Task requirements:
Every line containing the string "taskbar" is to be copied from the records.

(Collected data)

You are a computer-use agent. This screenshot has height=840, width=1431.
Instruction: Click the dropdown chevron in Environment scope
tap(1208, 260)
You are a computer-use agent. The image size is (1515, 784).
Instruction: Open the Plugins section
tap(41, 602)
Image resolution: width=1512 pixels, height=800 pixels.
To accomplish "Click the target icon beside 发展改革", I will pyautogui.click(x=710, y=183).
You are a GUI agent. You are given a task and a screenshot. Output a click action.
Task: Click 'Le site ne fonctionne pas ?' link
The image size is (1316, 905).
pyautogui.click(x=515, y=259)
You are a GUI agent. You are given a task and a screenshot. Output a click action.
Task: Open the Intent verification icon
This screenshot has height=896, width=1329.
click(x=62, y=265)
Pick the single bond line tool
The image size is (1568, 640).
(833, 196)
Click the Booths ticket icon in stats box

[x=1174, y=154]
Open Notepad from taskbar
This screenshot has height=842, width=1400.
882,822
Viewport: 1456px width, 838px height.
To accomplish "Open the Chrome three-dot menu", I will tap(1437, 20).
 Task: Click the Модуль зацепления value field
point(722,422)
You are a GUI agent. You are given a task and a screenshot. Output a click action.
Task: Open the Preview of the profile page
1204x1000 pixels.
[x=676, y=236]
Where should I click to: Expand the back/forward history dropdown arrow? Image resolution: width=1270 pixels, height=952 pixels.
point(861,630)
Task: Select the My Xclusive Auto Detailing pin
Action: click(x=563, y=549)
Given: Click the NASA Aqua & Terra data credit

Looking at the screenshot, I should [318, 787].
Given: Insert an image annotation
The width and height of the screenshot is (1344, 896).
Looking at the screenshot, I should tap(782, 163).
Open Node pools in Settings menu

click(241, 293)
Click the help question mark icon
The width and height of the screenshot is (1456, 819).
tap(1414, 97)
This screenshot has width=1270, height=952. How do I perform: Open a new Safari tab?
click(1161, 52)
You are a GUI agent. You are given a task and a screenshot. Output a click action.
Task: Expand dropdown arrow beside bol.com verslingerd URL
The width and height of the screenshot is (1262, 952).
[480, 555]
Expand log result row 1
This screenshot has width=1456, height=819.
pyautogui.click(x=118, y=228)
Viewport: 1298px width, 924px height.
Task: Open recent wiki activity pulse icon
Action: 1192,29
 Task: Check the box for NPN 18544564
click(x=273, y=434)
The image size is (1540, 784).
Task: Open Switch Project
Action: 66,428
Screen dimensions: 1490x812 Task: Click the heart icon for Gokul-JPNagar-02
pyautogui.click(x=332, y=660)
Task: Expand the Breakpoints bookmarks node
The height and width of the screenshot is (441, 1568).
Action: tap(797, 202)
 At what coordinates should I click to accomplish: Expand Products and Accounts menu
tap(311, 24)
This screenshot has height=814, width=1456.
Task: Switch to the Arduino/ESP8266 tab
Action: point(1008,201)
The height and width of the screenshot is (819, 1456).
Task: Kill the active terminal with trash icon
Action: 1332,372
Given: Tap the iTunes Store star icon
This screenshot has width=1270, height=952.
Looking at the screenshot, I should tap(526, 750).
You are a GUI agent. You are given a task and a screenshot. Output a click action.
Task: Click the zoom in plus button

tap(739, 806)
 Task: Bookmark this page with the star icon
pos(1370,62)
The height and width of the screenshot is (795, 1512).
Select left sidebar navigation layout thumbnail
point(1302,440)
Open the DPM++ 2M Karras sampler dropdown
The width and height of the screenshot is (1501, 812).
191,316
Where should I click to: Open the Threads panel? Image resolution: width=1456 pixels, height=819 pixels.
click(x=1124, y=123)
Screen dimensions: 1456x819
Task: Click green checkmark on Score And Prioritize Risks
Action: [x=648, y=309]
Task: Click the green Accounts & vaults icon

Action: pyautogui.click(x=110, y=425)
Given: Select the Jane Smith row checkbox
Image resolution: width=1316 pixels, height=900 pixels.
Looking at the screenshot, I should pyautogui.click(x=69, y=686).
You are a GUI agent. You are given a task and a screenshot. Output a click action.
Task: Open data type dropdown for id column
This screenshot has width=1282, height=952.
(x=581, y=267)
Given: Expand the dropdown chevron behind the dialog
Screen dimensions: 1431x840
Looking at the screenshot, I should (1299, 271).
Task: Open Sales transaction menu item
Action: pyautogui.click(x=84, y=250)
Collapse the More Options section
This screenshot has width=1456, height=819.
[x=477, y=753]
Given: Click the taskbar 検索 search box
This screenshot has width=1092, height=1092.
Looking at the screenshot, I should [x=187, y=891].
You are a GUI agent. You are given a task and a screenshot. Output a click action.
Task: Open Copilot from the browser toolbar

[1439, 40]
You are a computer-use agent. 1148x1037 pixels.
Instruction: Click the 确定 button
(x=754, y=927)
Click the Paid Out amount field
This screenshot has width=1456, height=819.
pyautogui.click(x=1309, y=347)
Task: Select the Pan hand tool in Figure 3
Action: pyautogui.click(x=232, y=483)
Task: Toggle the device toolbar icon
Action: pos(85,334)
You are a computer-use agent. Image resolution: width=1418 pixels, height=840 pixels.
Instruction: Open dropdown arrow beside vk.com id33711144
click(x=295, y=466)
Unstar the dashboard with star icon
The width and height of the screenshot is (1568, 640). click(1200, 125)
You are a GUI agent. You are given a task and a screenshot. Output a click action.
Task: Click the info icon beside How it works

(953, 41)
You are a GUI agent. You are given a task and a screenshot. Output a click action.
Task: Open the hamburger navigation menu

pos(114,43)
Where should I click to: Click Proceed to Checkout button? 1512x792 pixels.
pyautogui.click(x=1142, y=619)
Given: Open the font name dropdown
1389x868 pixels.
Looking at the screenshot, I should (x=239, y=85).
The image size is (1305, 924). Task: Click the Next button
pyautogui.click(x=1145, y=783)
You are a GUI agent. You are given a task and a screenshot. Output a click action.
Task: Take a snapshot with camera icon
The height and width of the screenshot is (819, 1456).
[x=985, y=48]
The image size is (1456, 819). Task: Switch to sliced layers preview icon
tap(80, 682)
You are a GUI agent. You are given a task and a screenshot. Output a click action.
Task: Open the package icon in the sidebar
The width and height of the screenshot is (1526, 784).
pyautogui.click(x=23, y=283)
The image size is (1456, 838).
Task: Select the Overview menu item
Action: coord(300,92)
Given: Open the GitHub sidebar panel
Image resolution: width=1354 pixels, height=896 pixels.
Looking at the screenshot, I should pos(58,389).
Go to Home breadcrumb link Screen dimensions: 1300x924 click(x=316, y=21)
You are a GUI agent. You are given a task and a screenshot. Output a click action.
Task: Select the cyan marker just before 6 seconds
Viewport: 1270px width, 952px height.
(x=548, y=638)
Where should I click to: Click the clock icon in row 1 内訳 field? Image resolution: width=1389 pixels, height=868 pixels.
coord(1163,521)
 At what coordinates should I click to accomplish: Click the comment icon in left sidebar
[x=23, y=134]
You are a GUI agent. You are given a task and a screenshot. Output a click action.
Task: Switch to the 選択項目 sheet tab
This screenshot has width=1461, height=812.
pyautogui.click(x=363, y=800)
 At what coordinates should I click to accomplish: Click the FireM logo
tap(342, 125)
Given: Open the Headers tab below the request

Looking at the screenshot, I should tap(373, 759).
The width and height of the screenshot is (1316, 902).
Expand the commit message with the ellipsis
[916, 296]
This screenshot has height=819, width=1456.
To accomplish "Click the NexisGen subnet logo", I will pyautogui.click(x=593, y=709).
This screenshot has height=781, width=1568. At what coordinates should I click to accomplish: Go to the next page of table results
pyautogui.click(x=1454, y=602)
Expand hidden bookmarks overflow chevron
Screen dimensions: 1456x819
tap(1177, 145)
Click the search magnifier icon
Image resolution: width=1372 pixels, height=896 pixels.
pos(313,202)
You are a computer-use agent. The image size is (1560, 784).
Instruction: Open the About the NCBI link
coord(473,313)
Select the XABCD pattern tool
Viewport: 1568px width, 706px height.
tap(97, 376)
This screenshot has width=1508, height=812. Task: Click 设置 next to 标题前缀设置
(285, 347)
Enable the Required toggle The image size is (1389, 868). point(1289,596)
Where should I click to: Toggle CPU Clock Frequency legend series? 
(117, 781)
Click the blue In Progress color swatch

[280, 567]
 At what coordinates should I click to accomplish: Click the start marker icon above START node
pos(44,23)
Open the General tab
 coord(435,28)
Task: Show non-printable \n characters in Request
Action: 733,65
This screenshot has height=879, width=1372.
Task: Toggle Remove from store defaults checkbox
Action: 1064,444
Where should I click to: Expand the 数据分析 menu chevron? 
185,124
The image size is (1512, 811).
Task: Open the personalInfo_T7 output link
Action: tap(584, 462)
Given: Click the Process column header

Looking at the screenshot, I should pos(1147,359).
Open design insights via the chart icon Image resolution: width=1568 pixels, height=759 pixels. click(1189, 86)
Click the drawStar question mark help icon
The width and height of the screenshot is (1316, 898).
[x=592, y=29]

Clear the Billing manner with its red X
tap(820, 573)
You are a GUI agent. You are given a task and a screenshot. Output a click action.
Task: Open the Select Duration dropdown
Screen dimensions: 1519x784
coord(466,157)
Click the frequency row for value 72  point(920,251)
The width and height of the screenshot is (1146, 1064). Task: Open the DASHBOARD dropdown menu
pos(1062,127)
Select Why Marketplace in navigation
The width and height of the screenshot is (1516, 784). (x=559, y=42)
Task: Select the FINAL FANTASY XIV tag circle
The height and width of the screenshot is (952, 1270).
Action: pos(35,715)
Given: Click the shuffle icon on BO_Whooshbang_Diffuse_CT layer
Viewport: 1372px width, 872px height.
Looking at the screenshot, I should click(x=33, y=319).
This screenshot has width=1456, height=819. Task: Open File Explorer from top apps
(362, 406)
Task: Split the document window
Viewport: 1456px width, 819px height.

Written answer:
Open Notepad from taskbar
Given: Click the taskbar 検索 search box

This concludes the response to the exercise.